La carte plastifiée a le même format qu’une Visa, mais en plus, elle supporte les passages en machine à laver. Il n’y a ni puce, ni piste magnétique, juste 18 recommandations, écrit en petits caractères, utiles si vous vous retrouvez en garde à vue. Suivent les coordonnées de Maître Kami Haeri du cabinet parisien August & Debouzy qui organise des séminaires concis sur les risques encourus par des cadres dirigeants, ou pas, en matière de droit pénal.
Une précision pleine de saveur pour commencer. Le policier qui mènera la garde à vue vous rappellera tous vos droits, sauf un: le droit au silence. Sur celui-ci, il gardera précisément le silence.

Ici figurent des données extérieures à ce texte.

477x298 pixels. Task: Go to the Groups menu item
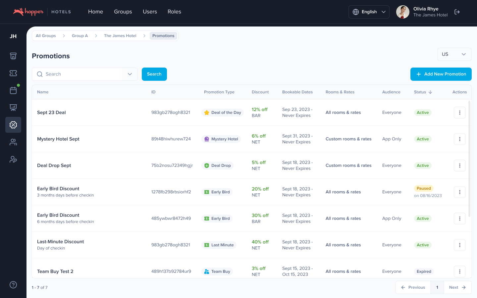123,12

Pour le reste, vous pouvez faire appel à un avocat dès la première heure. Enfin, vous pouvez demander à ce que l’on joigne un proche ou un avocat. Votre interlocuteur n’est pas tenu d’y parvenir, il doit essayer. Nuance. Idem, si la garde à vue est renouvelée pour 24h00. A ce moment-là, c’est un médecin que vous pourrez solliciter. Il pourra rester une demi-heure et vous examiner sommairement et vous administrer des cachets de Nurofène ou d’Advil, selon dispo. Une fois les droits notifiés, le procureur de la République informé, les choses sérieuses démarrent avec la rédaction du PV.
La mère de toute les recommandations est: «Ne vous laissez pas impressionner par vos interlocuteurs.» Facile à dire pour des gens sortis des meilleurs élevages de la République. Passez-vous et repassez-vous Garde à vue, avec Lino Ventura, Michel Serrault et Romy Schneider, si vous êtes né sous René Coty. Sinon, préférez tout épisode d’une quelconque série policière. A vous de choisir. On peut aussi s’abreuver de documentaires, de reportages sur l’arrestation des derniers réseaux terroristo-proxénéto-casseurs de coffres. Ils tournent en boucle la nuit sur les chaînes de la TNT.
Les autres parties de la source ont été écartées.